[Çalışma Yönergesi 1]: Aşağıdaki gösterilen metinde "Özgürlükçü kesim insanlaşma yolunda" diye başlayan paragrafı ana olgularını koruyarak kısa bir madde listesine dönüştürün.
[Çalışma Yönergesi 2]: Aşağıdaki gösterilen metne göre, kolluk güçleri parti binalarını mühürlerken Kenan Evren hangi yorumu yapmıştı?

[Gösterilen Metin]:
------------------------------------

Ufuk COŞKUN
Eğer Türkiye’de yaşıyorsanız inançlarınızı, duygularınızı, düşüncelerinizi, tercihlerinizi, kimliğinizi velhasıl yaşam alanızı kontrol altına almak amacını güden baskıcı bir mekanizmanın varlığıyla karşı karşıya olduğunuzu bilmeniz gerekecektir.. Güçlü, otoriter ve nüfuz sahibi bir kesim yıllardır iktidar alanlarını genişletebilmek için insanı ve değerlerini hiçe sayarak akıl almaz yol ve yöntemlere başvurdu.Bu ülkede yaşayan simitçisinden, memuruna, sanatçısından, yazarına varıncaya kadar her türden inanca, düşünceye ve mezhebe mensup insanları aşağıladı mağdur etti ve onları yok saydı. Kimseyi insan yerine koymadan sadece güçlü kalabilmek için gayret sarf ettiler.80 yıldır bunu başarmışlardı. 80 yıldır burada yaşayan insanların hayatlarını zindan ettiler. Bu insanlar özgürlük, demokrasi, hukuk nedir bilmeden yaşadılar. Bilenleri de yaşatmadılar! Darbelerle, işkencelerle, yasaklarla, suikastlarla ve bombalarla bir hayat geçirmek zorunda bırakıldılar. Açlık ve sefalete içersinde insan olmayı bile unuttu bu insanlar.
Özgürlükçü kesim insanlaşma yolunda, ahlak, vicdan ve hak-hukuk yolunda en ufak bir taviz vermeden yıllardır bu güçlü, nüfuzlu, eli silahlı kitlenin karşısında dimdik ayak durdu. Çok ciddi bedeller ödediler. Halk nezdinde küçük düşürüldüler, kendilerine bölücü, hain, satılmış, uşak vs. denildi, hapishanelerde çürüdüler, enselerinden kurşun yediler ancak insanlaşma yolunda en ufak bir yılgınlığa bile düşmediler. Sürekli olarak insanı ve değerlerini yücelttiler. Ahlak dediler, hukuk ve demokrasi dediler. Bugün ETÖ gibi paralel yapı gibi örgütlere rağmen insanlık adına bir yol kat edebilmişsek eğer özgürleşme yolunda bedel ödeyen bu insanların sayesindedir. Bugün Barış Süreci’nde Kürtler de birer insan olarak görülmeye başlanmışsa bu ülkede, bu insanlık adına mücadele eden özverili bir kesimin ve buna cevap veren siyasi iradenin gayretlerinin sonucudur
Bu ülkede halkın oylarıyla iktidar olan herhangi bir siyasi partiye yönelik verilen muhtıraları, çevrilen tezgâhları, yapılan yayınları, darbe övücüleri, bizi satıyorlar diye haykırarak akıl almaz işler yapanları, halkın inanç değerlerini ifade eden kavramlardan rahatsız olanları, yolsuzluk adı altında halkın oylarını, iradesini ve vicdanlarını yok sayanları; halkın saygınlığının, özgürlüğünün ve varlığının kesintiye uğratılmasına dönük çabalar olarak görmek gerekir. Bu halkın dünya kamuoyu önünde bu kadar rencide edilmesi gerçekten çok vahim bir durumdur. Aslında sorun AK Partinin ortadan kaldırılması sorunu değildir. Sorun bu halkın aşağılanması ve tercihlerinin yok sayılması sorunudur. Kasetlerle, montajlarla, tehdit ve şantajlarla bir partiyi tasfiye etmek istiyorlar.1981’li yılarda kolluk güçleri parti binalarını mühürlerken, itfaiye araçları da partilerin tabelalarını sökerlerken Kenan Evren bu manzara karşısında“ Partileri cezalandırdık” yorumunu yapmıştı.Alimallah fırsat bulsalar aynısını yine yapacaklar..

------------------------------------

[Veri Bölümü]:
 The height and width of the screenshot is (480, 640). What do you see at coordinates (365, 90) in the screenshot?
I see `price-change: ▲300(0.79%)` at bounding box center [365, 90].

------------------------------------

[Alıştırma Çıktısı 1]:
- Özgürlükçü kesim yıllarca ahlak, vicdan ve hak-hukuk yolunda taviz vermeden güçlü, nüfuzlu ve eli silahlı kitlenin karşısında dimdik durdu.
- Ağır bedeller ödedi. Halk nezdinde küçük düşürüldü ve bölücü, hain, satılmış, uşak gibi sözlerle anıldı. Hapishanelerde çürüdü ve ensesinden kurşun yedi, ama yılgınlığa düşmedi.
- Sürekli olarak insanı ve değerlerini yüceltti, ahlakı, hukuku ve demokrasiyi savundu.
- ETÖ ve paralel yapı gibi örgütlere rağmen insanlık adına yol kat edildiyse bu, bedel ödeyen bu insanlar sayesindedir.
- Barış Süreci'nde Kürtlerin de insan olarak görülmeye başlanması, bu özverili kesimin ve buna cevap veren siyasi iradenin gayretlerinin sonucudur.

[Alıştırma Çıktısı 2]: "Partileri cezalandırdık."